The recent performance of the national hockey team is yet another indicator of how wrong things can go when ‘neglect’ becomes a key word in the equation. All it takes is a blanket disregard for merit amid dwindling fortunes in the international arena. Before you know it you are down the drain. Once there, you can spend as much time as you want talking about regaining the clichéd lost glory. Nobody is impressed. And it helps nobody’s cause except those representing the vested interest.

Cricket, for sure, has a lot to learn from the hockey episode because the former has been following the footsteps of the latter with utmost dedication which, to say the least, is irritating. We are in the phase of the dwindling fortunes. We generally get thrashed, but then there comes the day when we turn the tables on some mighty outfit through some act of brilliance which is almost always as dazzling as it is unexpected. The more unexpected it is, the more we celebrate … the more the officials enjoy because it gives them a fresh lease of life in an office that they don’t deserve.

Just for the sake of argument, let’s imagine that despite everything that went wrong, the national team delivered a decent performance at the T20 World Cup, say, sneaking through to the semi-final and then bowing out while not having made a fool of themselves in that one match. Would there still have been talk of changes within the cricket setup? Would there still have been names floating around as a possible successor to the PCB throne?


The more unexpected the odd victory is, the more we celebrate … the more the officials enjoy because it gives them a fresh lease of life in an office that they don’t deserve


If the past is anything to go by — and it is — we would have been gloating over this or that, and those walking the PCB corridors would have been settling down for another long innings. Nobody would have bothered about the ills affecting the system. That is an absolutely Pakistani trait not confined to sports and definitely not confined to cricket alone.

The recent string of losses in both cricket and hockey, frankly speaking, came as a surprise to no one. After all, the national outfits have been on a downward slide for some time on the world stage, and nobody gives them much of a chance or hold high hopes as they embark on this tour or that.

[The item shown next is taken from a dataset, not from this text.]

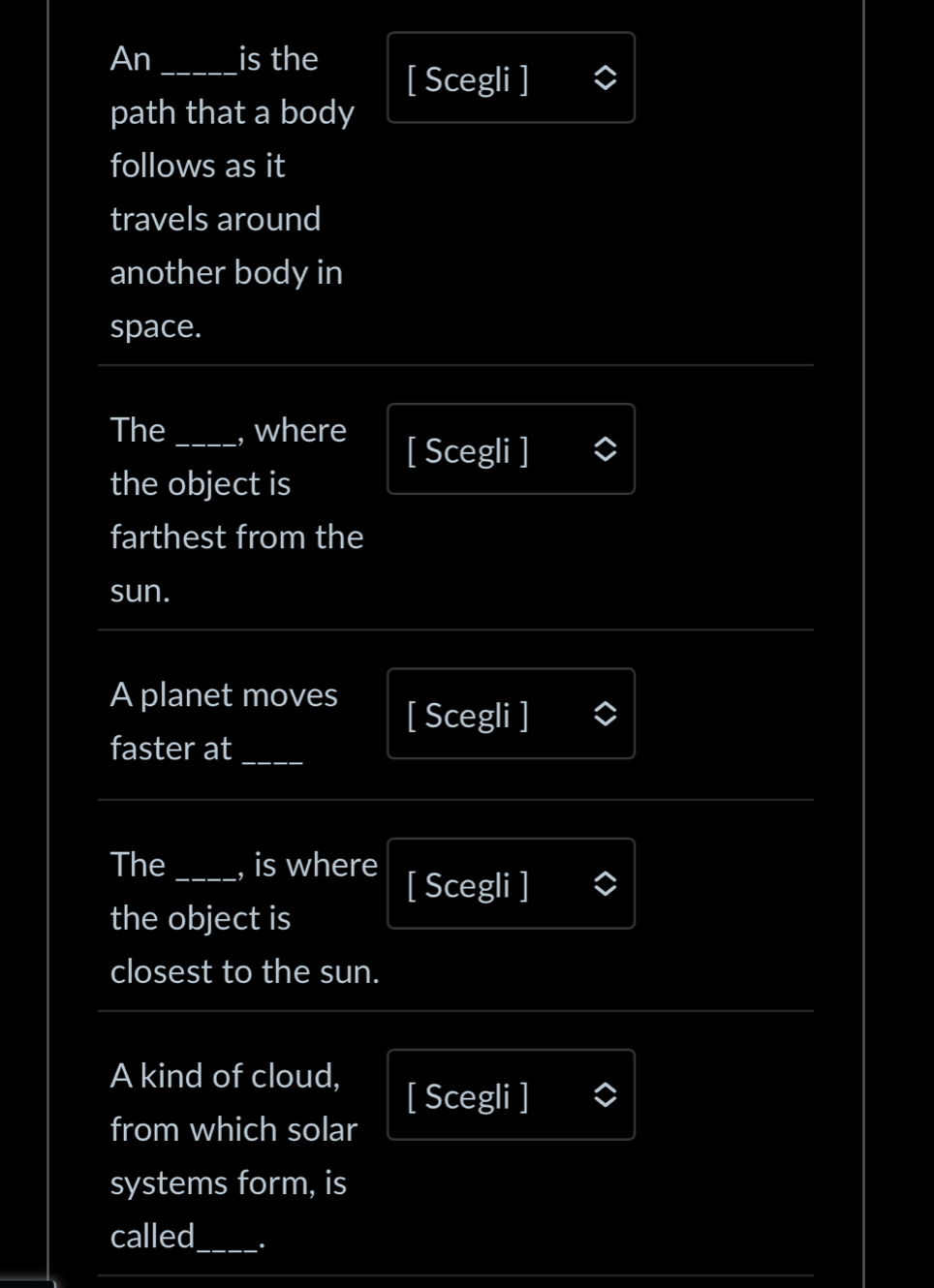Click the up-down chevron for the solar-systems cloud row
Image resolution: width=934 pixels, height=1288 pixels.
[x=605, y=1095]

Contrary to general perception, however, the basic fault lies not with the players, but with the system— or the lack of it — that pervades all other spheres of national activity. Take education, health, economy, governance, anything; characteristics of the system remain pretty much the same: absence of institutions, absence of accountability, ad-hocism, nepotism, across-the-board frivolity, lack of understanding and, on top of it all, a serious lack of intent to understand, perform and deliver.

PCB practices all of it and then some more. Every now and then there is some freak individual heroic that saves the skin of those calling the shots.

The only difference in the realm of sports is that, unlike most other sectors of national life, it has an easy scapegoat; the players who take the flak while the administrators continue to make hay because for them the proverbial sun continues to shine, which is such a pity.

The chiefs do get some uncomfortable moments, but the bureaucracy continues. Whoever may be heading the PCB at any given point in time, the one running the show remain the same; a selector would join the academy, an advisor would start looking after domestic affairs, and somebody doing nothing would be made a member of the Board of Governors. In short, the faces remain the same while holding different offices. It’s a system failure, pure and simple.

Come to think of it, among the segments in our society that have played a major part in making Pakistan a well-recognised country in the world, sports has always been among the top few. Post-9/11 we have an entirely different identity and surely a lot more people know Pakistan today than ever, but that is beyond the scope of these lines.

Since the very beginning, sports took us where nothing could. It was hockey and squash in the early years that introduced the country across the world, and they were followed not much later by cricket and subsequently by bridge, snooker, boxing and even sailing in which Pakistani sportsmen excelled, winning regional and international laurels that earned recognition and goodwill for the country.

The thread running through all these success stories, however, was that of individual talent. From Hanif and Fazal to Wasim and Waqar; from Shahnaz and Islah to Hasan and Hanif; and from Hashim and Roshan to Jahangir and Jansher, none of them — and, of course, the scores of others who can’t be named here individually — was thrown up by the system; they all made it big on the basis of their natural skill, individual effort and even personal investment in terms of initial training and grooming.

Aisamul Haq, who represents one of the major — if not the only — positive story in Pakistani sports in recent times, is no exception on this count. Pakistan Tennis Federation can surely take no credit at all for what Aisam has been able to achieve on the circuit.

There has never been any concrete effort to have a system that may harness the natural talent. Even the highest offices in the land poke their mighty nose in the affairs of the various federations and associations, but all that is done for the sake of accommodating the blue-eyed.

Beyond that, there is little concern for anything else. The net result is that instead of producing giants, the boards and the federations are churning out pygmies and using them as scapegoats to continue enjoying the goodies themselves.

Had the decline been confined to one area, we could have called it bad performance. Had it been so bad in a few games, we could have called it a coincidence. But the massive decline is no coincidence. The malaise definitely runs much deeper. And it is the same malady that plagues our very existence as a nation. By the same token, the cure has to be the same: put in place long-term systems that shall be professional and accountable. Having a new chief selector is not what it takes to set things right; especially when he happens to be someone who has been away from the domestic scene in recent times.